厨房で手際よく仕度を進めながら、聞こえてくる二人の会話に耳を澄ませる。それはいつもの、ぼやきと叱責の応酬だ。
「まったく、近頃は人の家に上がり込むのも一苦労よ。昔は縁側で茶でもすすりながら、勝手口で悠然と構えていればよかったものを。今じゃあどうだ。玄関の鍵にはややこしい番号を入れねばならんし、そこかしこに防犯カメラだの赤外線センサーだのが光っておる。警備会社の赤いシールが貼ってある家は、どうにも寝覚めが悪いわい」
ぬらりひょんさんが、徳利の酒をすするように愚痴をこぼす。
「誇りもなく、よくそんな真似ができるものだ。我らあやかしは、畏れられてこそ存在する意味がある。人の暮らしに媚びへつらい、残飯を漁る鼠のごとく立ち回るとは、堕ちたものだな」
烏天狗さんの言葉は、抜き身の刃のように鋭い。
「誇りなぞ、飯の種になるものか。おぬしのように、深山に籠って仙人暮らしができる身ならよかろうがな。わしは生き延びるためよ。変化する世の流れを読み、その隙間を縫って渡り歩く。それもまた一つの智恵というものよ」
「智恵と狡猾さを履き違えるな」
会話は次第に熱を帯びていく。これもいつものことだ。気にせず、料理を運ぶ。
「お待たせいたしました。どうぞ、ごゆっくり」
私は熱々の徳利と小皿に盛り付けた珍味、そして湯気の立つ山菜そばを何とか盆に載せ、二人の卓へ置いた。 ぬらりひょんさんは早速、猪口に注いだ熱燗をくいと傾け、「ふぉっふぉ」と満足げな笑い声を漏らす。一方、烏天狗さんは静かに箸を取り、そばを手繰り始めた。丁寧に採られたであろう山菜を噛みしめるたび、険しい表情がわずかに和らぎ、目が細められる。故郷の山の味なのだろう。
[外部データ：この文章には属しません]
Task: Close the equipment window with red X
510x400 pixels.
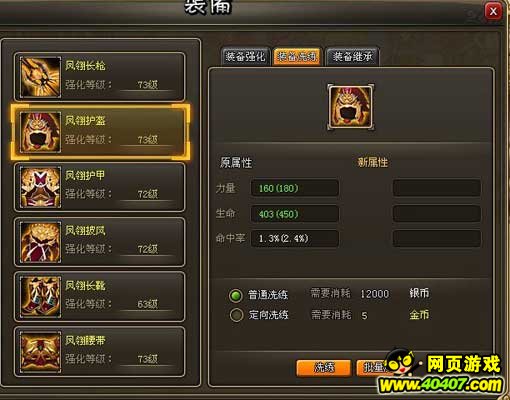Action: pyautogui.click(x=493, y=11)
その時だった。店の外から、けたたましいカラスの鳴き声が夜気を引き裂いた。一羽や二羽ではない。縄張りを争う怒号にも似た、不穏な響きを孕んだ大群の声だ。
「……騒がしいな」
しばらくは静観していたものの、あまりの大合唱に烏天狗さんがぴくりと眉を寄せ、すっと立ち上がった。 彼が暖簾をくぐって外へ出ると、私もそっと様子を窺う。そこには息を呑む光景が広がっていた。月明かりを遮るほどの黒い影が、店の真上で渦を巻くように旋回している。狂乱の宴だ。 次の瞬間、烏天狗さんが背の翼を雄々しく広げた。闇をそのまま切り取ったかのような巨大な翼が、風をはらんで夜空を打つ。そして、腹の底から絞り出すような鋭い声で、空気を震わせながらひと鳴きした。 それは、ただの鳴き声ではなかった。闇夜に響き渡る、王の号令だった。 すると、あれほど狂おしく乱舞していたカラスの群れが、まるで潮が引くように統率を取り戻し、一斉に闇の彼方へと散っていく。あっという間に、元の静寂が戻ってきた。
「……まだその威厳は、衰えておらぬのだな」
一部始終を見ていたぬらりひょんさんが、手元の猪口を弄びながら、感心したように、あるいは少しばかり羨むように呟いた。 店に戻ってきた烏天狗さんは、何も言わずに席に着く。
「守るべきものを、守るだけだ」
短くそう答えた彼の横顔は、揺るぎない誇りに満ちていたが、その奥には孤独の色が滲んでいるように見え、その言葉もどこか寂しそうだ。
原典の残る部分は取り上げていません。